DATA FOR THIS TASK:
· · · ·

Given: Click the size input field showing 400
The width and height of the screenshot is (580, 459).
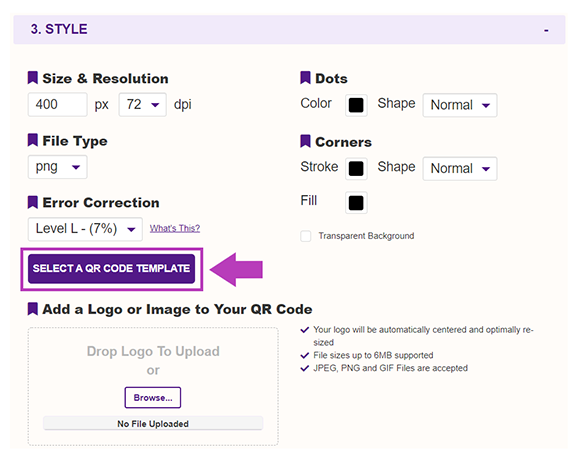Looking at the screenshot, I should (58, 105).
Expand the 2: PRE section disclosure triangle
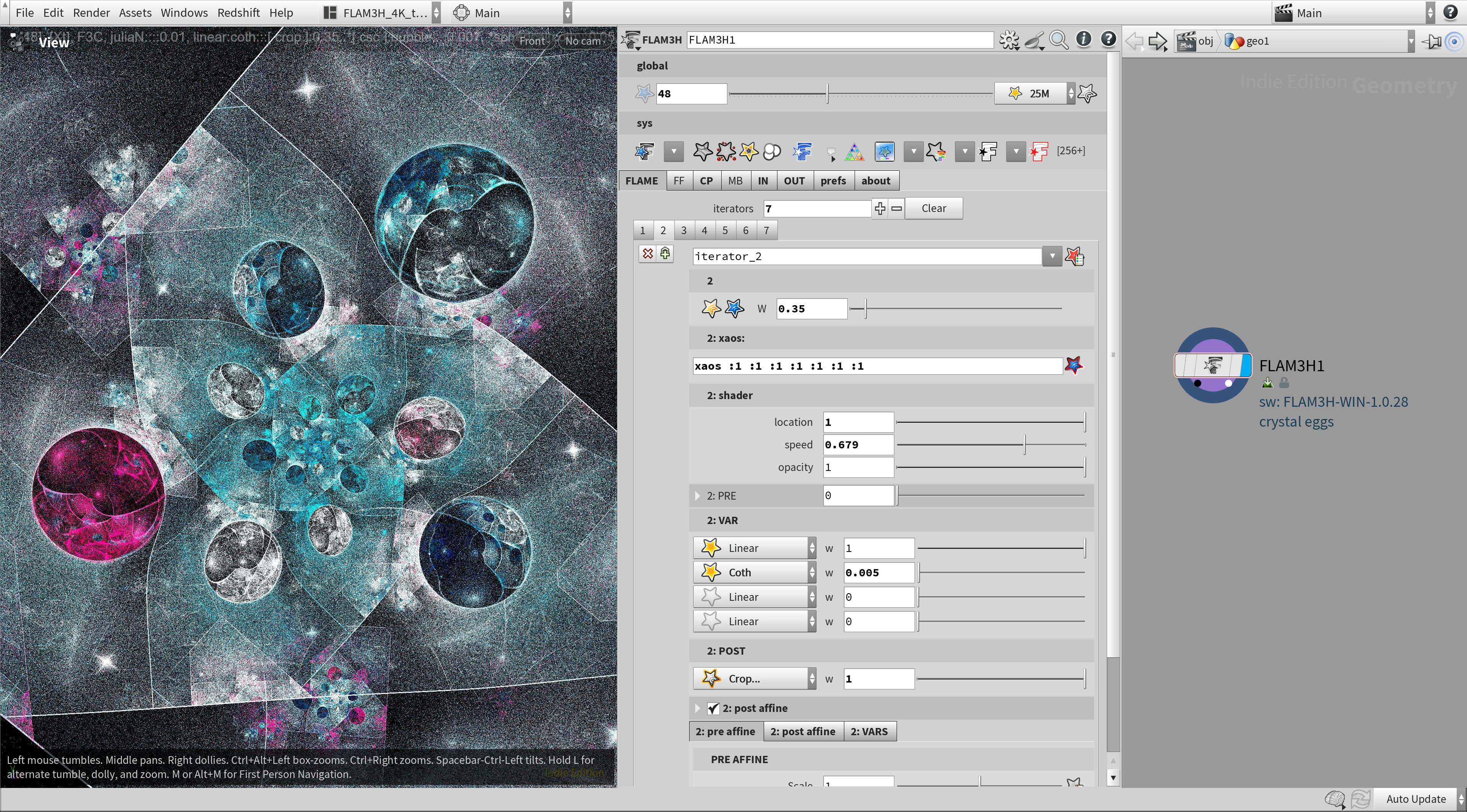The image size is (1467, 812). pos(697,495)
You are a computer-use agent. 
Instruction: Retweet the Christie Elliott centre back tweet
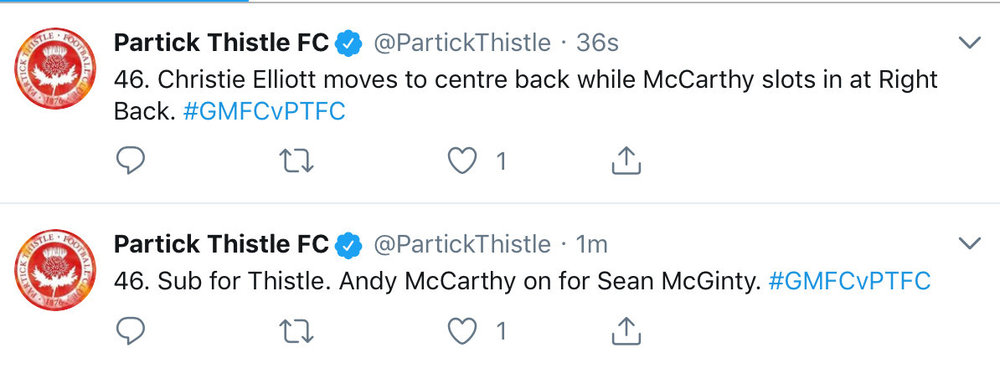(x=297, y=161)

· · · ·

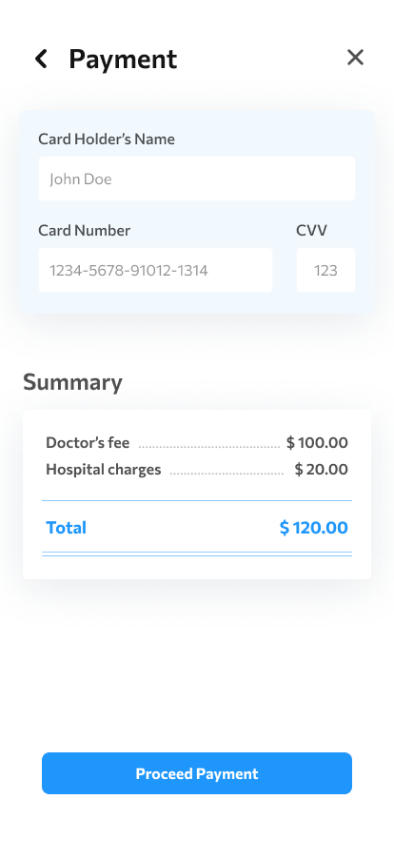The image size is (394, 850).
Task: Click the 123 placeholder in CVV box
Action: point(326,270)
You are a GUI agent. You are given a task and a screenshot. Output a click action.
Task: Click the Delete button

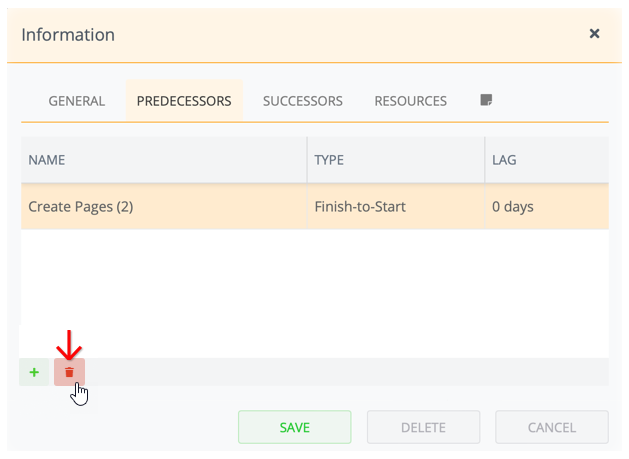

· · · ·

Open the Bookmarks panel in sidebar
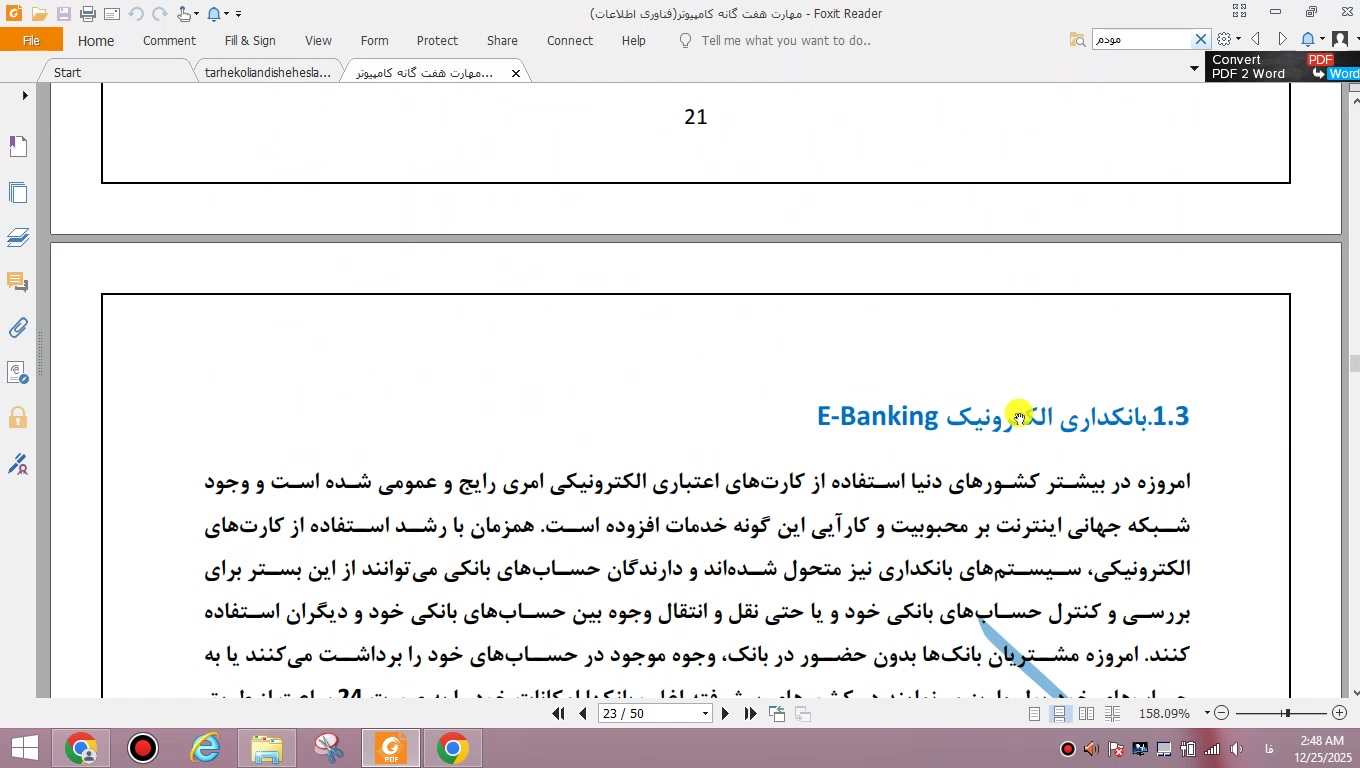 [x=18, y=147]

· · · ·

YOUR GOAL:
Can you give the records from the line that has "You are a computer-use agent." through the line that has "(x=297, y=161)" as a two-column CSV with columns instruction and location? Use one row for each record, put its text and its answer each in a single quoted field with line breaks replaced by spaces, and leave out the pictures.

IN RESPONSE:
instruction,location
"You are a computer-use agent. Instruction: Retweet the Christie Elliott centre back tweet","(x=297, y=161)"